[Collected data]
++++++++++++++++++++

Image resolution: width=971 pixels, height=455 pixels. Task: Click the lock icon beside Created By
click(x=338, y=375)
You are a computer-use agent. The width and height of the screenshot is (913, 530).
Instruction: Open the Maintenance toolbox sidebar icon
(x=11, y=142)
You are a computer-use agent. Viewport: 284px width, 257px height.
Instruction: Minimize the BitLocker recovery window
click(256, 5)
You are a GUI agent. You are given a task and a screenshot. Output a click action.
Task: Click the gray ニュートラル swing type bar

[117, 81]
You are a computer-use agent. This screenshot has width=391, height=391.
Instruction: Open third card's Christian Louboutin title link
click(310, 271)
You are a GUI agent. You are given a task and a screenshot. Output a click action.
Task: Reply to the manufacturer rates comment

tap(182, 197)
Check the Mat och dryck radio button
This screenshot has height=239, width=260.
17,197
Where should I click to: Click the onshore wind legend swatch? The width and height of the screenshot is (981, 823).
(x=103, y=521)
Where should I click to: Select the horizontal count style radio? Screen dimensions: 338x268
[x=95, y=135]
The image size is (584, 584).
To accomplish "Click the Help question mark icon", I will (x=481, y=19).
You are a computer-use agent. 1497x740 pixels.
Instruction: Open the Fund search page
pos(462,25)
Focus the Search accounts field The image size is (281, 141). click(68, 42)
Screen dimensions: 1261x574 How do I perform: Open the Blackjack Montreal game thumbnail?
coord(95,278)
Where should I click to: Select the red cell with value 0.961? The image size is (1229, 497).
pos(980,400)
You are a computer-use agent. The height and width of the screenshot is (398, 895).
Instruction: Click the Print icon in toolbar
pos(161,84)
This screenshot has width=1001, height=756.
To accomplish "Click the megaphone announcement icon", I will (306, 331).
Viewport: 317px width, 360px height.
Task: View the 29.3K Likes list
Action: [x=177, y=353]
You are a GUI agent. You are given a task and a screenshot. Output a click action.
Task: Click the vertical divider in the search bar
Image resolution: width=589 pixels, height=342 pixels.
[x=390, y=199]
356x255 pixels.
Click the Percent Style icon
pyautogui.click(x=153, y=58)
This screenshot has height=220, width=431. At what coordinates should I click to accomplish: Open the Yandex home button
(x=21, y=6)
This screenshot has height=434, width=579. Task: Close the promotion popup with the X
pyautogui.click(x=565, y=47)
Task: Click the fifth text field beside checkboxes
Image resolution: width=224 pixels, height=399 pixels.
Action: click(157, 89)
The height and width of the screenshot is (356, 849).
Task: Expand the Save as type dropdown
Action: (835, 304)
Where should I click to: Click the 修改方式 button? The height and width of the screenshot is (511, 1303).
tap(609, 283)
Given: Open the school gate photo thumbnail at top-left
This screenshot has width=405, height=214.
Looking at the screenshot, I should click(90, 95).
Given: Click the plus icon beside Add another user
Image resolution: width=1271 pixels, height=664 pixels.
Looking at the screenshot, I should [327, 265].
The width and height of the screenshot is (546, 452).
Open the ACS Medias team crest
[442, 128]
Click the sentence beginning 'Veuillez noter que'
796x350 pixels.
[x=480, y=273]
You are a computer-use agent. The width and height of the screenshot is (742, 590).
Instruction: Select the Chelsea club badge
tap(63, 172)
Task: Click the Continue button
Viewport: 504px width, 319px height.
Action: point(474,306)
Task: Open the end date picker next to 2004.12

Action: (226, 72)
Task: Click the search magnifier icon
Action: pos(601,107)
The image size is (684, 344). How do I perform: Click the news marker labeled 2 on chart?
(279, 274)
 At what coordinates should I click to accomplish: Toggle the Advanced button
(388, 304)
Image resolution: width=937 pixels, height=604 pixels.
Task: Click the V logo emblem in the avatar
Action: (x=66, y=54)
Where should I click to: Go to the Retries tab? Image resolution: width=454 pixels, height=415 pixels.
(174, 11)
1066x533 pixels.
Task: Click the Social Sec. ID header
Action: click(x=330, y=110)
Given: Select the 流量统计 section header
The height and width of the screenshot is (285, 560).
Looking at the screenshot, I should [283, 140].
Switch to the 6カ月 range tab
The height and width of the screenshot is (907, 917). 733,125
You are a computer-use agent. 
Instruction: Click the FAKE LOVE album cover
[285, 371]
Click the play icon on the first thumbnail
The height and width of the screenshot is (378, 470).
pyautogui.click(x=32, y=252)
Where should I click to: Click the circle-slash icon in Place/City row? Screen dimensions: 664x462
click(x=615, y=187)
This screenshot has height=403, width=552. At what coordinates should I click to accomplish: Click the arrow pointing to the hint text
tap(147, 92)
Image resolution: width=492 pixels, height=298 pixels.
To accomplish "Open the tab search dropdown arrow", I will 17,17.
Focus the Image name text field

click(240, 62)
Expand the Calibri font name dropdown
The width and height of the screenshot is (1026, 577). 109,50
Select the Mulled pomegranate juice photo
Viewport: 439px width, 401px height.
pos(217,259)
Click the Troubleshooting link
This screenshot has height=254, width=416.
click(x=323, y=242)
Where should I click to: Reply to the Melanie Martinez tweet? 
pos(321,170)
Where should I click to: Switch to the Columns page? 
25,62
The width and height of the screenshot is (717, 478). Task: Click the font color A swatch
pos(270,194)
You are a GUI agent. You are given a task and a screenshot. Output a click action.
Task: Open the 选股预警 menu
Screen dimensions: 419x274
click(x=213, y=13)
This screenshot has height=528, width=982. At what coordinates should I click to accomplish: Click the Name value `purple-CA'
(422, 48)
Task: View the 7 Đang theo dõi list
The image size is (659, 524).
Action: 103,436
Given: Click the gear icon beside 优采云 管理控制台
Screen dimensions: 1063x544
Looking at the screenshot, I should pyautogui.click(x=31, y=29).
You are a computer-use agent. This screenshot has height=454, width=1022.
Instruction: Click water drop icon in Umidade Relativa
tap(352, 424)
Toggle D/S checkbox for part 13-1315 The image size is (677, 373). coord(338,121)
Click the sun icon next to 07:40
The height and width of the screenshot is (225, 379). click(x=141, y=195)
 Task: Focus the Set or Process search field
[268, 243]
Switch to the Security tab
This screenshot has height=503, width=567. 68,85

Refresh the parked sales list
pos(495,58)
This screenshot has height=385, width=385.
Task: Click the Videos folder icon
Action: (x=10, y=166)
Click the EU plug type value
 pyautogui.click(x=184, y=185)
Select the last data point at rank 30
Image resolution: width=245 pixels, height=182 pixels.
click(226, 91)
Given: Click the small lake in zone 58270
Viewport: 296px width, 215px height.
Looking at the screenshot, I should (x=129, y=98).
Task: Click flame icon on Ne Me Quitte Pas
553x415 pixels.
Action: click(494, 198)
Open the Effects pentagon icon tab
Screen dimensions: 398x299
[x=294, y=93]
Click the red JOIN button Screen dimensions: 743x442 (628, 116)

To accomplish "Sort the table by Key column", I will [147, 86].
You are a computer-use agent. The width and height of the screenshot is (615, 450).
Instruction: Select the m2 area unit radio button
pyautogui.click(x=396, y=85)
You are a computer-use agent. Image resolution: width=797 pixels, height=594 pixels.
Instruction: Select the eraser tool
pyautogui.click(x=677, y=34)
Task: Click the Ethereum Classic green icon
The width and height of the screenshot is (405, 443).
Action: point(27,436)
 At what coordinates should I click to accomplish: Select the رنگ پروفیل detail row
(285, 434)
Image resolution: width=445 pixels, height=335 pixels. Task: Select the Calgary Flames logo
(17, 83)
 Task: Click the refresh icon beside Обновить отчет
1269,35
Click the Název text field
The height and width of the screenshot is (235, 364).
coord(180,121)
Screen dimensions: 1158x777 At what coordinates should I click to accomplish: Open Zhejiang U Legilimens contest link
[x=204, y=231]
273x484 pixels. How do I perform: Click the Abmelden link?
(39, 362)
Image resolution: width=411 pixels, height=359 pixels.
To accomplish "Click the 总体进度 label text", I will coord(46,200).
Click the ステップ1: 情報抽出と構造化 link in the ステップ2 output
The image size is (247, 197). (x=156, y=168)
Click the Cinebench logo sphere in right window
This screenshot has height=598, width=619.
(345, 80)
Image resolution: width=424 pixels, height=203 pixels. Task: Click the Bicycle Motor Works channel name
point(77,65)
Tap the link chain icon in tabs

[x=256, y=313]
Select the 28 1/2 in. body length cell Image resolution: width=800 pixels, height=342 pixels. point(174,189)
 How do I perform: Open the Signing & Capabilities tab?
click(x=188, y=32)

++++++++++++++++++++

-- Task item --
Across the entries, how many lines hold the word "photo"? Say only the number.

-- Response box --
2